* Work required *
The pictures stay out; all of the data is to be printed exactly.

Extracted records:
———

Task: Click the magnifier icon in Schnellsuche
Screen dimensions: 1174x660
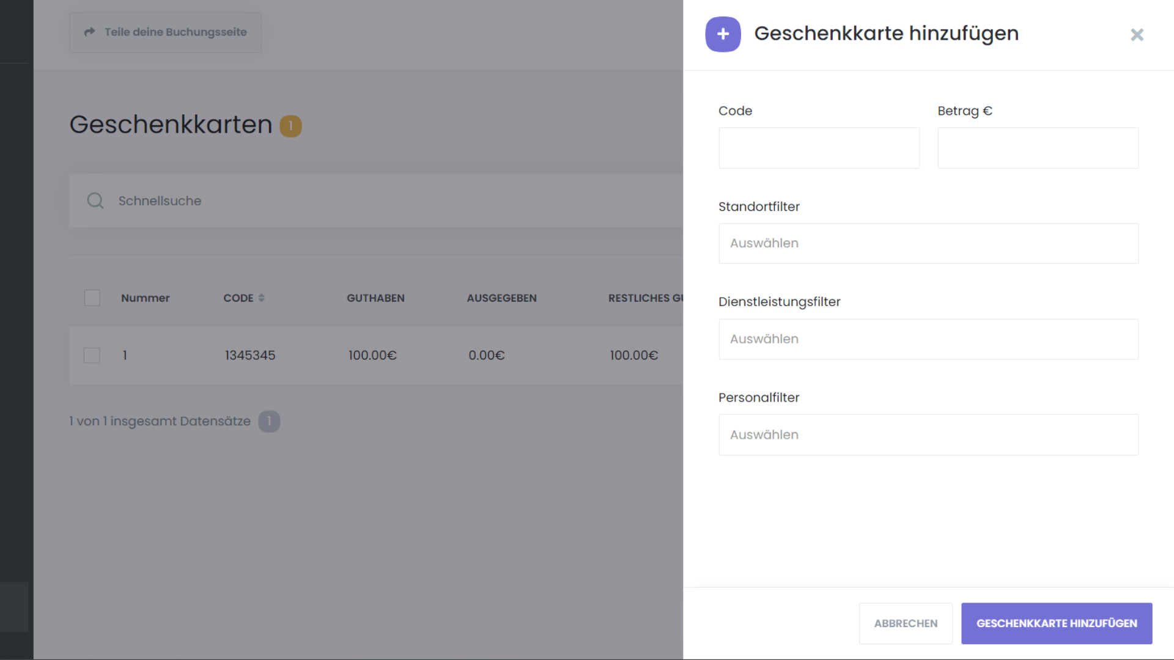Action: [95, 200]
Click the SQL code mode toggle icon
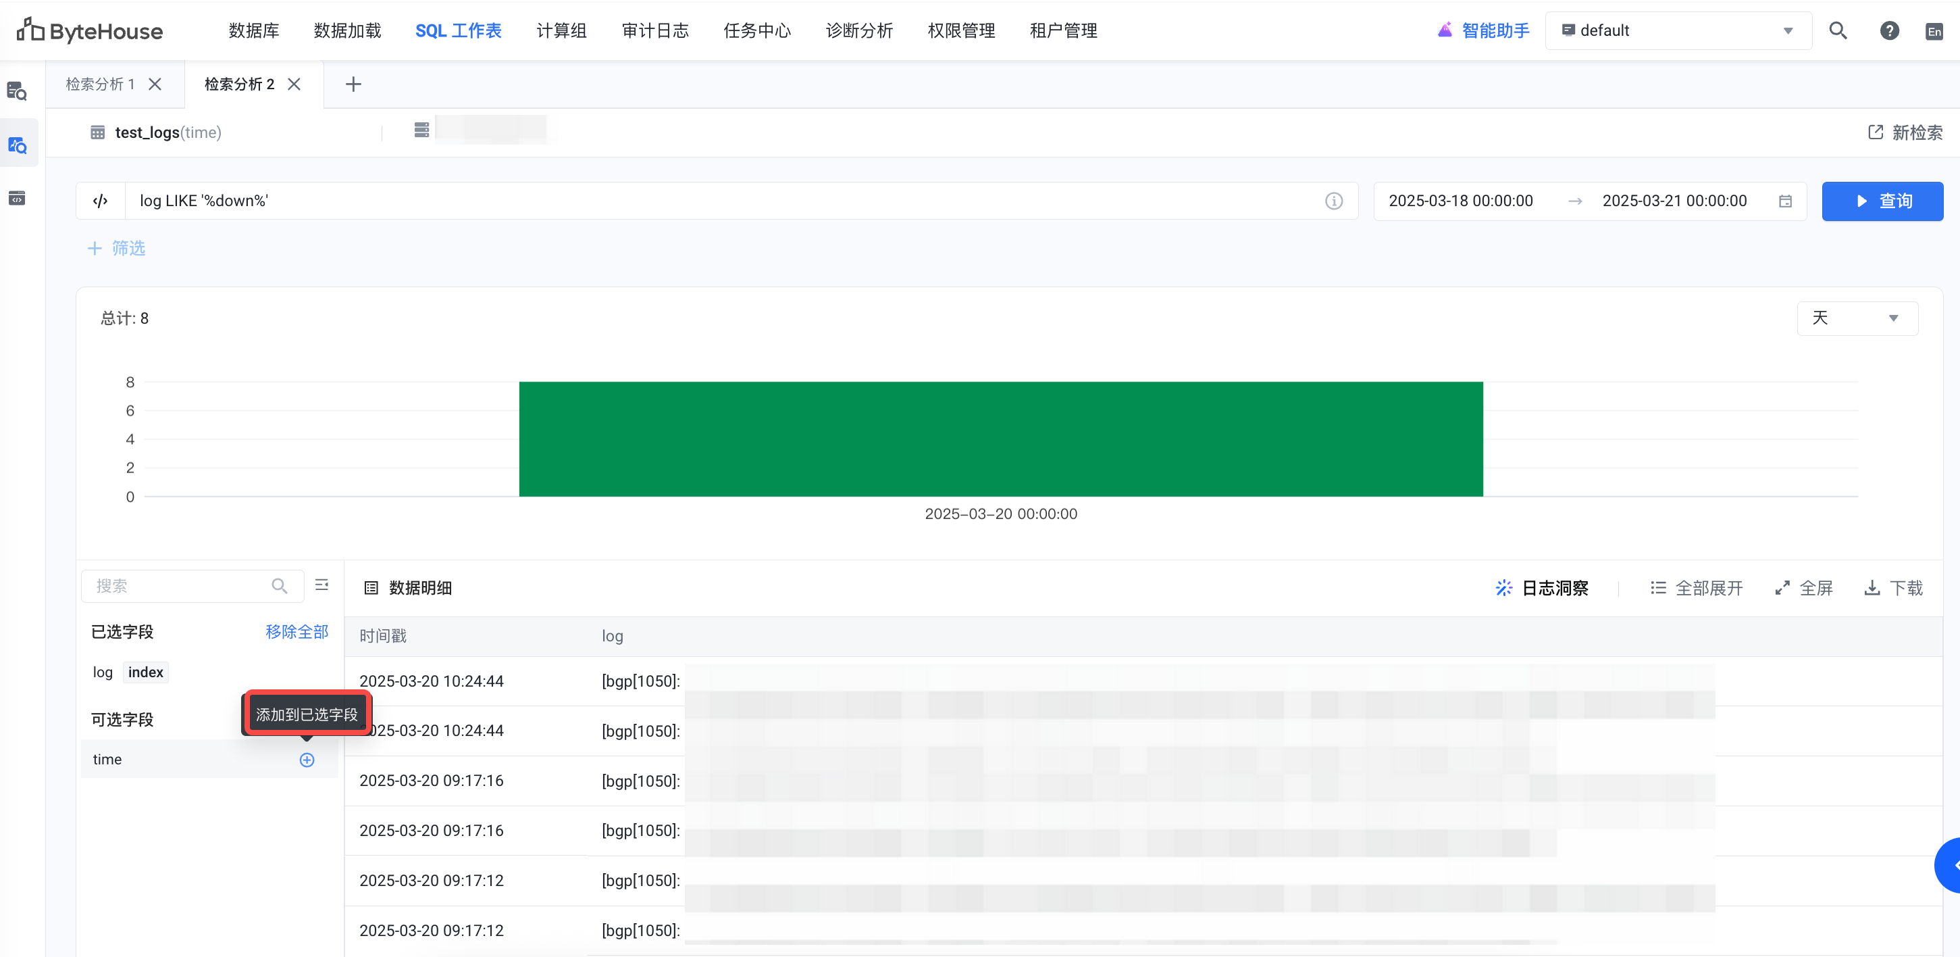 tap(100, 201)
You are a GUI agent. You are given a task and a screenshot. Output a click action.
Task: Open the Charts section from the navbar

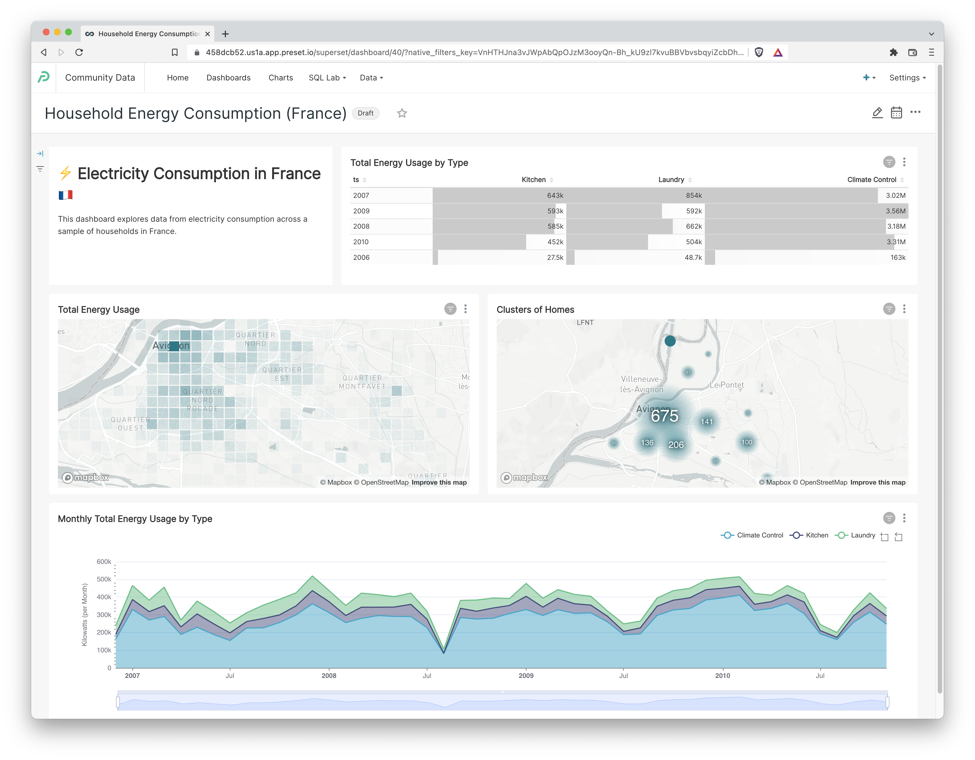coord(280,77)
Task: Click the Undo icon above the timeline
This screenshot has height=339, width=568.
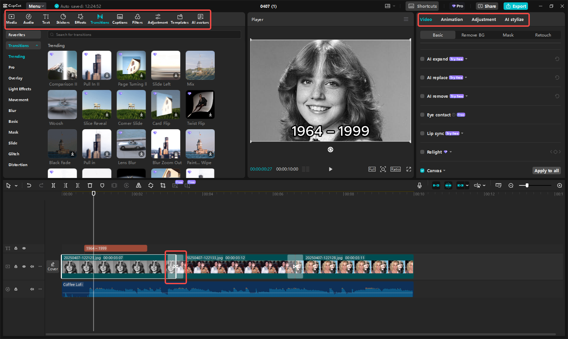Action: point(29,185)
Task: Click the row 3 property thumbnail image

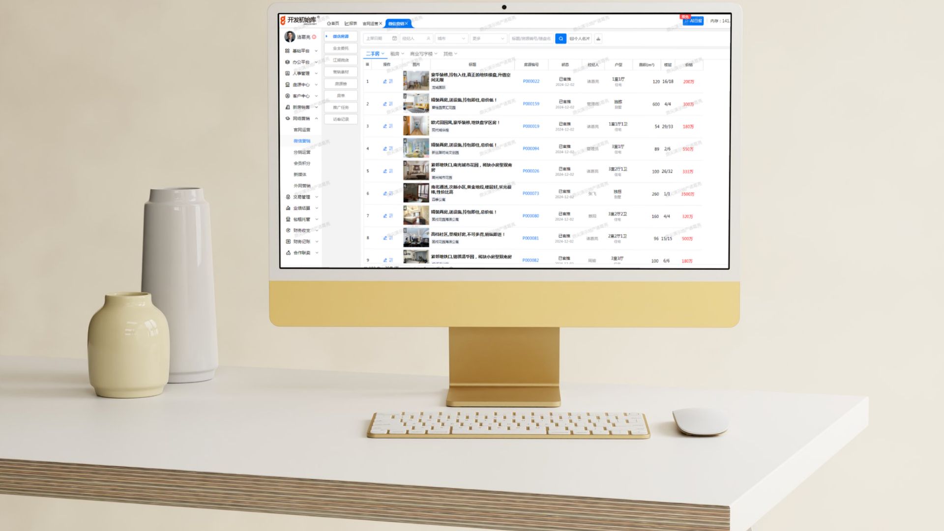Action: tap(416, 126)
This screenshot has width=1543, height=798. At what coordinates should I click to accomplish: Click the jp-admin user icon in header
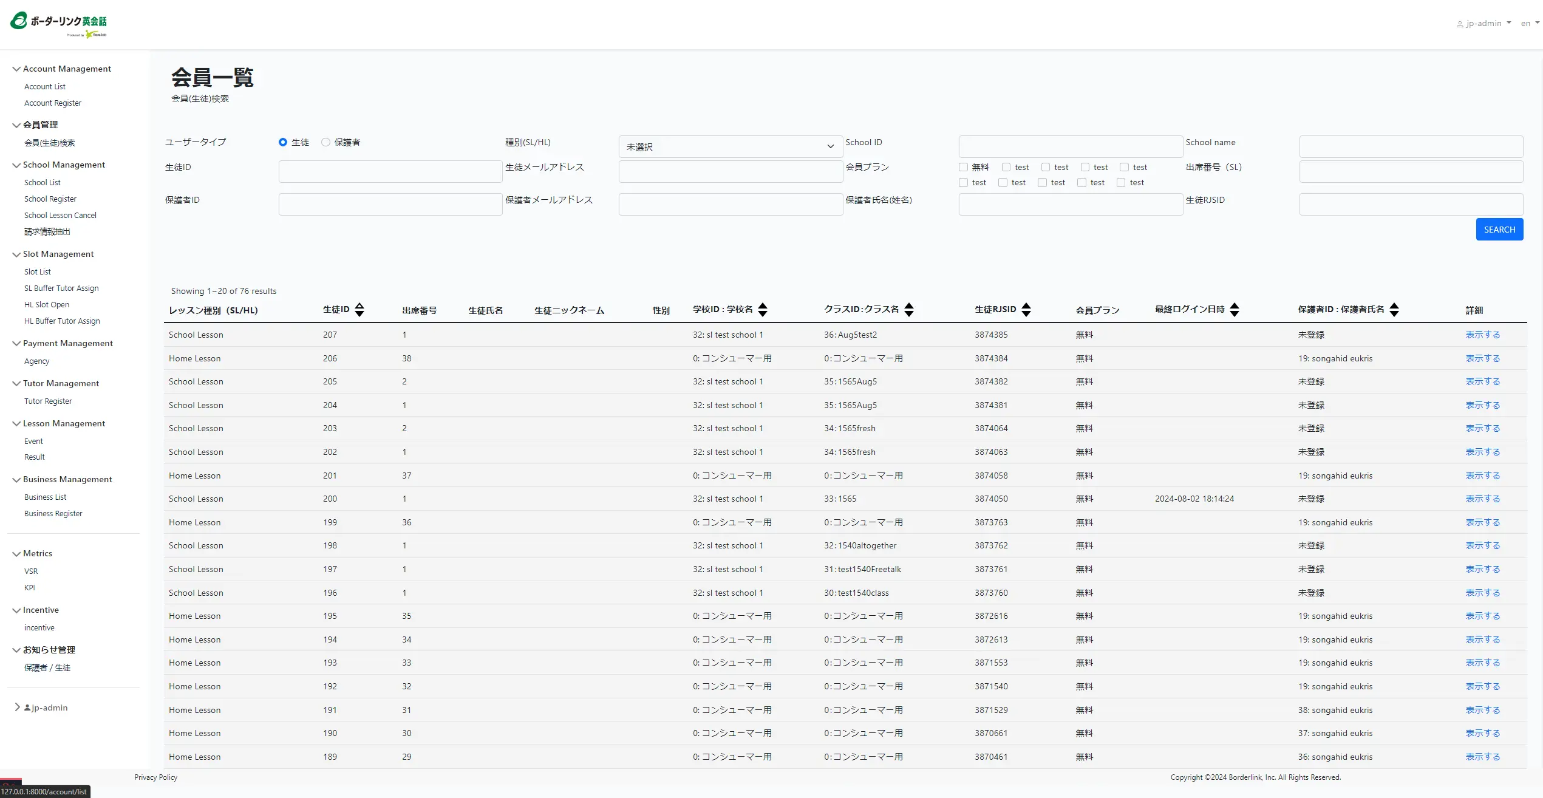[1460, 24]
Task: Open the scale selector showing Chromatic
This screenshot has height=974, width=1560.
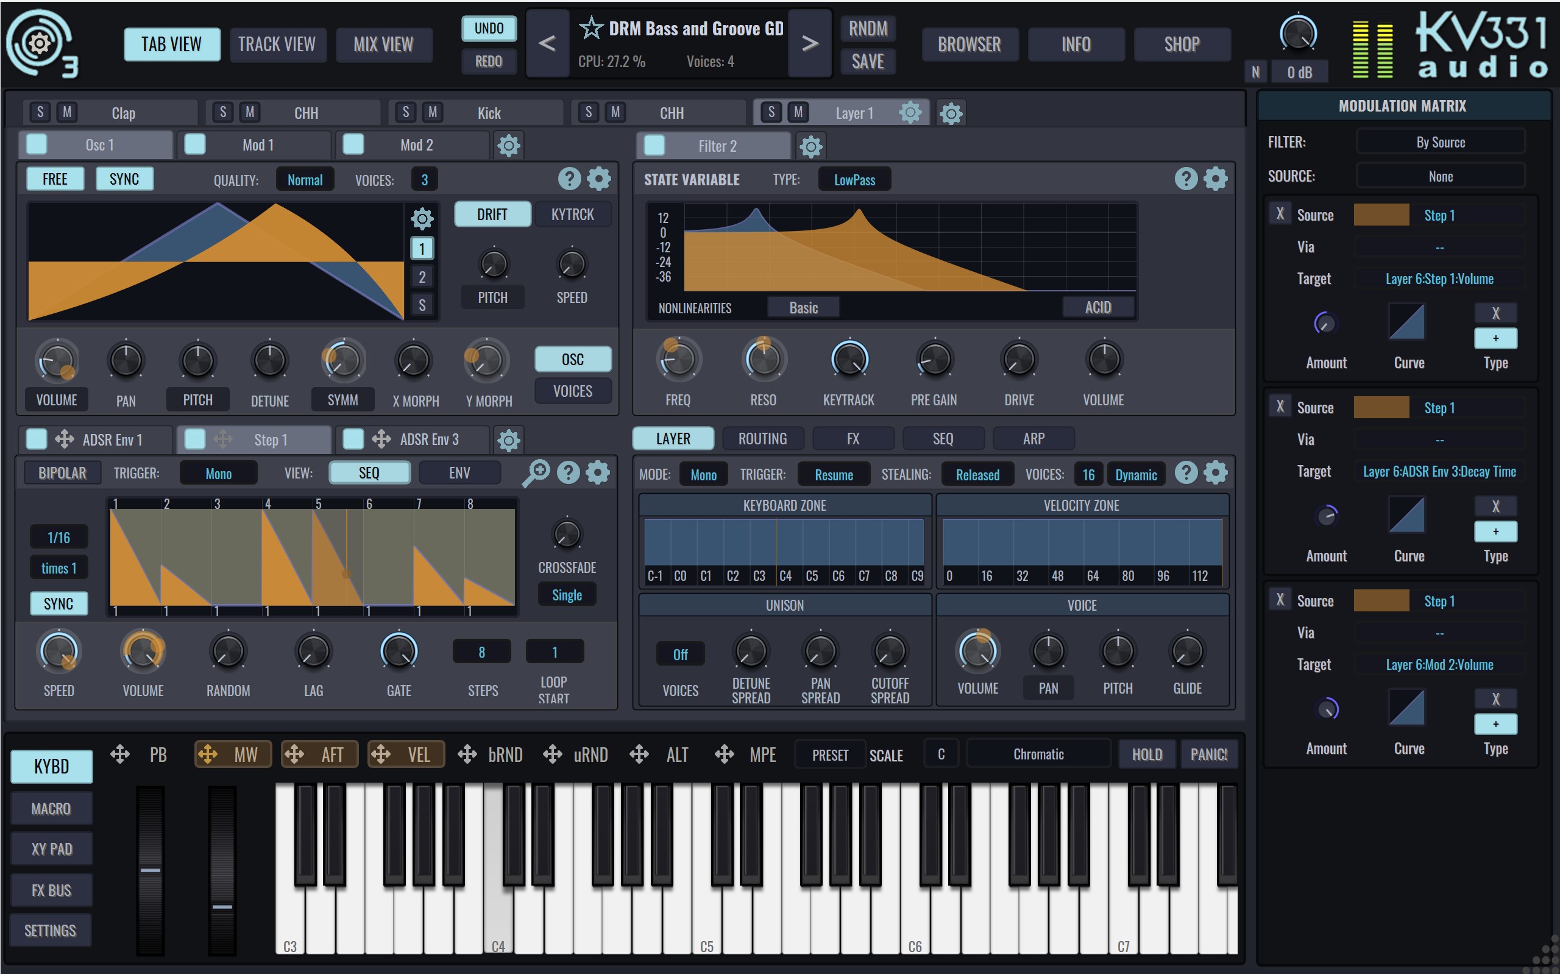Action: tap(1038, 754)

———

* Exercise answer *
Task: Click the magnifier icon in Schnellsuche
Screen dimensions: 1174x660
Action: [95, 200]
Click the SQL code mode toggle icon
 tap(100, 201)
You are a GUI agent. You are given a task and a screenshot. Output a click action.
Task: Open the Charts section from the navbar

coord(280,77)
Task: Click the Undo icon above the timeline
This screenshot has height=339, width=568.
Action: point(29,185)
Task: Click the row 3 property thumbnail image

Action: tap(416, 126)
This screenshot has width=1543, height=798. At what coordinates should I click to accomplish: Click the jp-admin user icon in header
[1460, 24]
Task: Open the scale selector showing Chromatic
This screenshot has height=974, width=1560.
Action: tap(1038, 754)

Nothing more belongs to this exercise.